Desde os anos 1960, o Conselho Mundial de Igrejas (CMI) dialoga sobre o tema e criou, na década seguinte, o programa “Por uma Sociedade Justa, Participativa e Sustentável” com ênfase na participação e na sustentabilidade. O tema do cuidado com a Criação foi destacado na 6ª Assembleia do CMI (Canadá, 1983), quando foi estabelecido o “Processo Justiça, Paz e Integridade da Criação” (JPIC), e a questão ambiental foi definitiva e integralmente incorporada à preocupação e às ações ecumênicas nos processos de desenvolvimento.
Desde os seus primórdios no século 20, o movimento ecumênico, que atua pela ação conjunta das igrejas, já enfatizava em suas ações as noções de paz e justiça. Atravessando guerras mundiais e conflitos localizados, defrontando-se com buscas humanitárias intensas, o movimento ecumênico foi aprendendo que justiça e paz são elementos inseparáveis e deveriam estar na raiz de todo testemunho cristão neste mundo. Foi a partir dos anos 1970, com o conceito de comunidades sustentáveis, que ajudou a construir, que o CMI trouxe as noções inseparáveis de justiça e paz para a relação com o meio ambiente, atribuindo-lhe o conceito teológico da Criação.
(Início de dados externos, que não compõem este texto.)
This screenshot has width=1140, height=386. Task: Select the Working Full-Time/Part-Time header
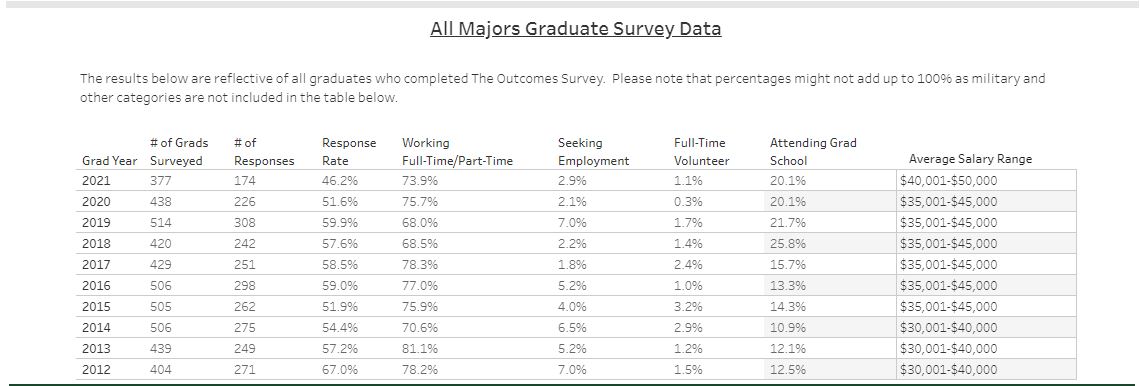click(457, 152)
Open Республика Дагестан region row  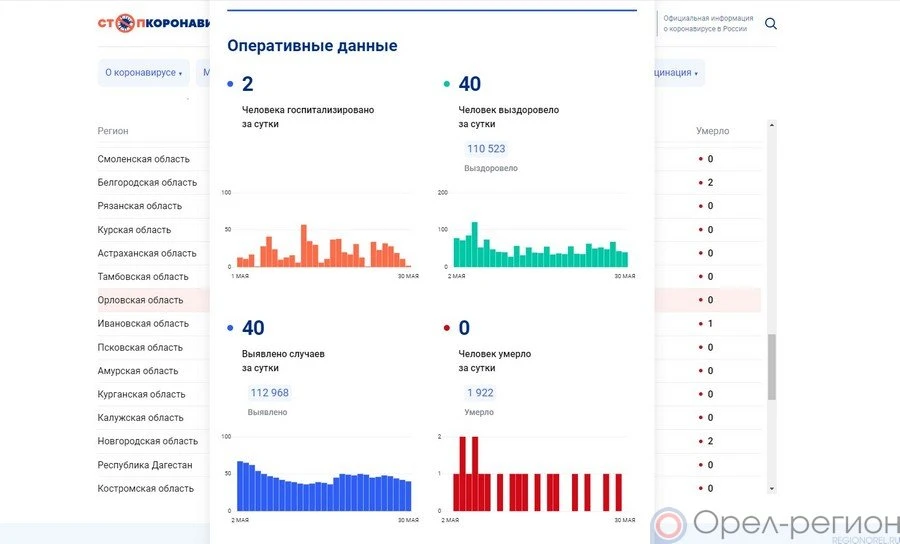145,465
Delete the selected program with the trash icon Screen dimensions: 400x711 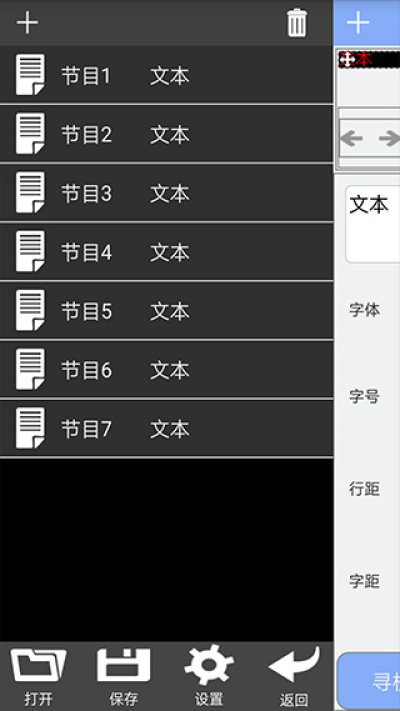297,23
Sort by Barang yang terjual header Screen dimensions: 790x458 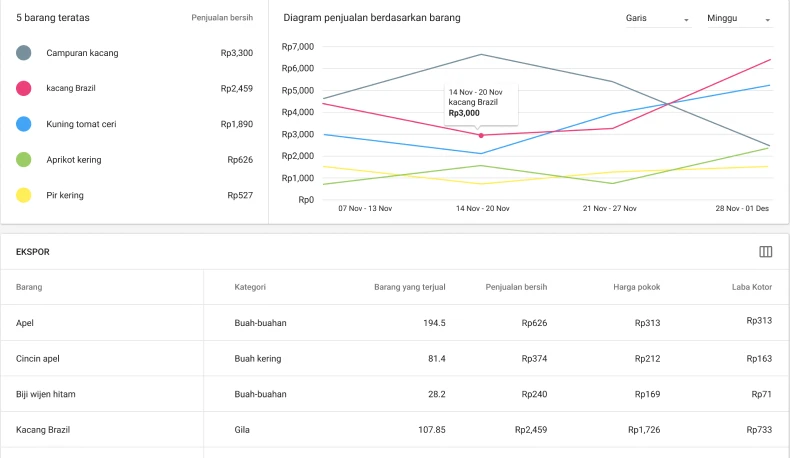[409, 287]
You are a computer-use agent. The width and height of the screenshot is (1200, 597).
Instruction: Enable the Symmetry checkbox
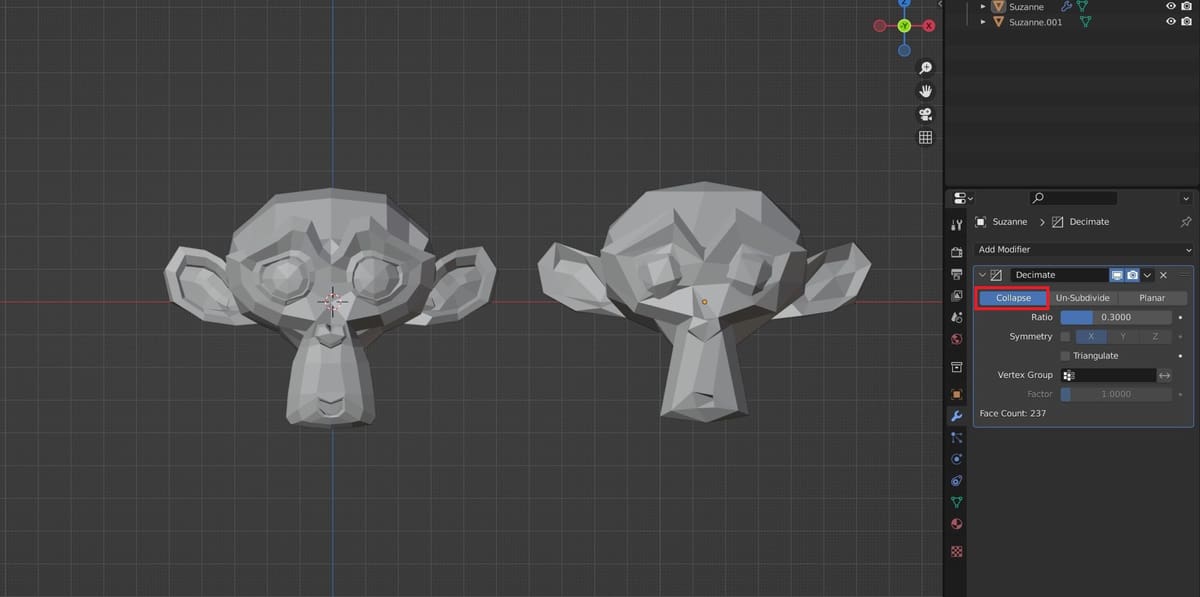(1065, 337)
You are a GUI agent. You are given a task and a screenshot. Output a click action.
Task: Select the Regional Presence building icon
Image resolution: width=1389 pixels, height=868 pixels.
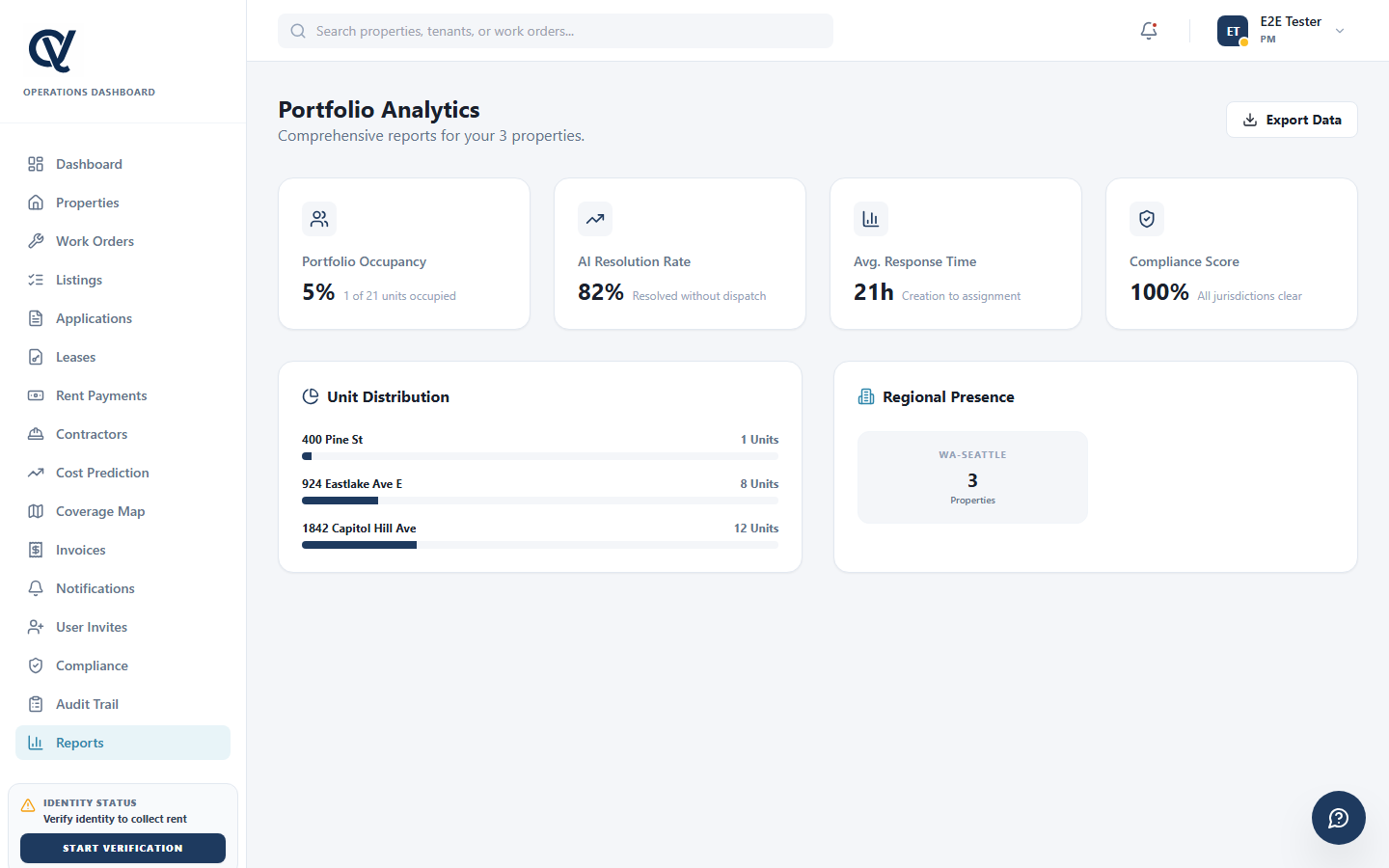click(x=863, y=395)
A dimensão da justiça, paz e integridade da criação tornou-se espaço privilegiado nas ações do CMI. O organismo ecumênico reconhece que os impactos ambientais são históricos na trajetória da humanidade, mas a Casa Comum vive um momento mais grave do que nunca. Um novo e grande mal que afeta a Criação é a cultura global do consumo exacerbado, amplamente vivido e estimulado por e para países ricos e países pobres. A vida, na sua integralidade, vem sendo afetada por isto. O documento “AGAPE (Alternative Globalization Addressing Peoples and Earth [Globalização Alternativa Dirigida aos Povos e à Terra]) – Um chamado ao amor e à ação”, de 2005, já aprofundava este aspecto do contexto global.
A proclamação da Encíclica Laudato Si’ – “Sobre o cuidado da casa comum” –, do Papa Francisco, em junho de 2015, se coloca no contexto desta história da busca ecumênica pelo cuidado e a guarda da casa comum. Ela se coloca na forma de um eco que torna possível a amplificação das vozes e escritos produzidos ao longo das décadas anteriores. Várias afirmações da Encíclica Laudato Si’ estão em sintonia com estas perspectivas.
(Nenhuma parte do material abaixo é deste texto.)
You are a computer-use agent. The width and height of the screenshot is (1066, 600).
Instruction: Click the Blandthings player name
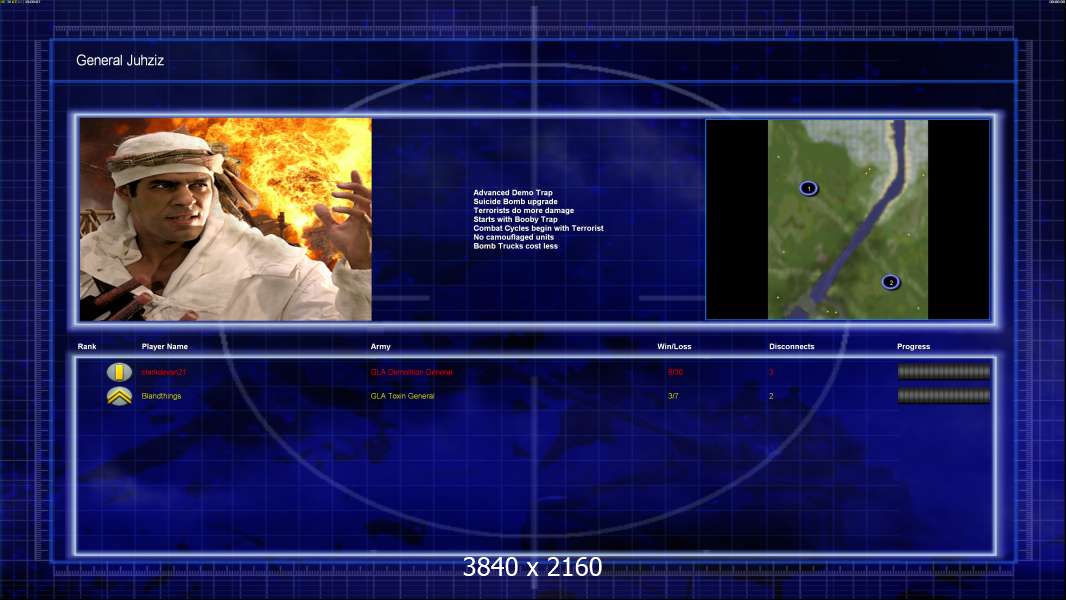pos(162,396)
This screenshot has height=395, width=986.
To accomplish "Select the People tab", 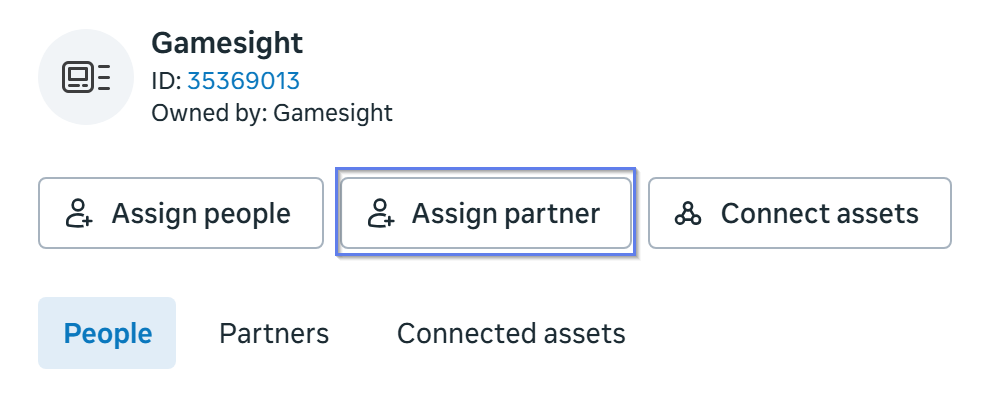I will (107, 333).
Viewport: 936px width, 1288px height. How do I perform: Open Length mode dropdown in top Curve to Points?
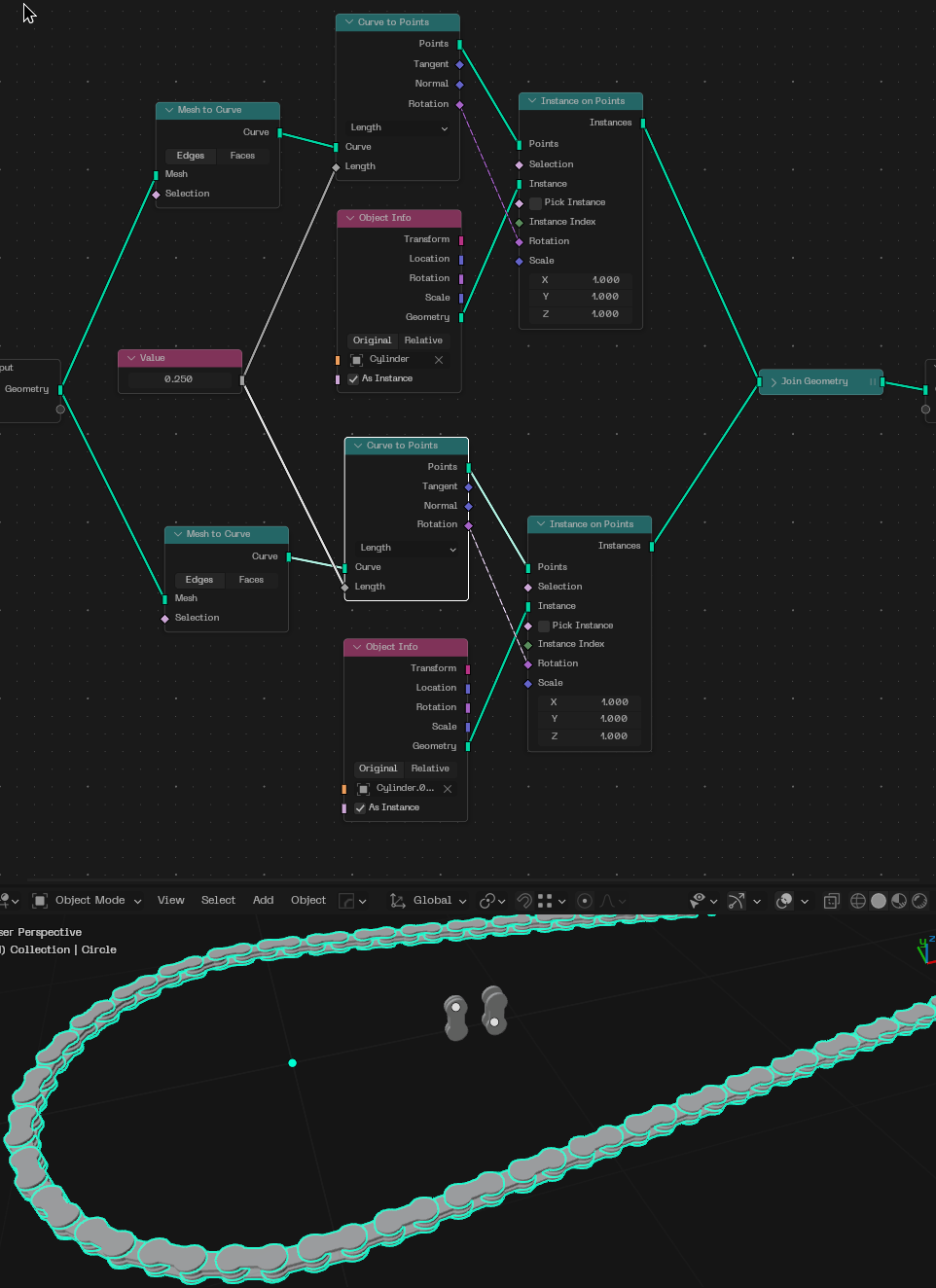coord(399,128)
As palavras de Francisco são enfáticas quanto à perversidade do sistema que rege o mundo hoje. O capitalismo globalizado é reconhecido como um processo perverso para o meio ambiente, por meio de amplo caminho para a exploração e menos espaço para a solidariedade. As igrejas são chamadas a agir unidas para transformar a injustiça econômica.
O que estamos vivendo em 2021 é um forte sinal das ameaças intensas ao meio ambiente em várias frentes. Tanto a pandemia sinaliza isto quanto as ações destrutivas de governos, como o do Brasil, na figura do Ministro do Meio Ambiente Ricardo Salles, que, nitidamente, atua pelos interesses de mineradoras, madeireiras, do agronegócio na destruição dos recursos e das vidas da Casa Comum em prol da exploração e do lucro.
Por isso, este precisa ser um tempo de oportunidade, de redenção e esperança, como escreve o apóstolo Paulo, no texto citado no início deste artigo.
Oportunidade de se pensar um mundo ecológico e justo organizado em torno do cuidado, não centrado nos humanos, mas que busque a harmonia de todos os seres que habitam a mesma Terra, Casa Comum.
Oportunidade de se retomar a dimensão da coletividade e do cuidado de uns com os outros, superando-se o individualismo e o egoísmo de uma sociedade centrada na competição e no lucro, muitas vezes propagados dentro das próprias igrejas, em gritante contradição. Por isso, é também oportunidade de elas se arrependerem disto e do silêncio e da omissão diante dos agentes da morte em franca atuação.
Se partirmos destes princípios básicos de coexistência, dá para ter esperança de que sobreviveremos para fazermos um outro mundo possível.
Magali Cunha é Jornalista e doutora em Ciências da Comunicação. É colaboradora do Conselho Mundial de Igrejas.